Kalau sebelumnya heliolatri menempatkan Dewa Sol sebagai Kepala Panteon yang
menguasai seluruh dewa-dewi yang disembah dalam seluruh negara Romawi dan
sebagai pusat kekuasaan politik, maka ketika Yesus Kristus sudah menjadi Sol
Invictus pengganti, sang Kristus inipun mulai digambarkan sebagai sang Penguasa
segalanya (=Pantokrator), yang telah menjadi sang Pemenang (=Kristus Viktor) di
dalam seluruh kekaisaran Romawi.
Penutup
Jelas sudah,
tanggal 25 Desember bukanlah hari kelahiran Yesus yang sebenarnya.

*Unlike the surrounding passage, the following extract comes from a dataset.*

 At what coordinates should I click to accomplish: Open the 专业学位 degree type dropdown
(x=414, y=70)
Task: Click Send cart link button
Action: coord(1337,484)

Seperti
telah dinyatakan pada awal tulisan ini, kembali perlu ditekankan bahwa
sesungguhnya tidak ada seorang pun di dunia pada zaman kuno dan pada masa kini
mengetahui kapan persisnya Yesus dari Nazaret dilahirkan. Ketika Yesus baru
dilahirkan, dia bukanlah seorang penting apapun. Hanya beberapa orang saja yang
memedulikannya. Hanya ketika dia sudah diangkat menjadi sang Kristus gereja dan
dipercaya sebagai sang Juruselamat dunia, dia baru menjadi penting dan
kisah-kisah hebat tentang kelahirannya pun disusun.
Pada zaman
gereja awal dulu, orang tidak sepakat kapan persisnya Yesus dilahirkan, meskipun
berbagai cara penghitungan telah diajukan; dan juga orang tidak selalu
sependapat bahwa hari kelahiran Yesus Kristus perlu dirayakan. Siapapun, dengan
suatu pertimbangan teologis kultural, pada masa kini dapat menetapkan sendiri
hari Natal Yesus Kristus buat dirinya dan buat komunitas gerejanya. Sebetulnya,
cara merayakan Natal Yesus Kristus yang sebenarnya adalah dengan menjelmakan
kembali dirinya, terutama bela rasanya, dalam seluruh gerak kehidupan orang
yang menjadi para pengikutnya di masa kini.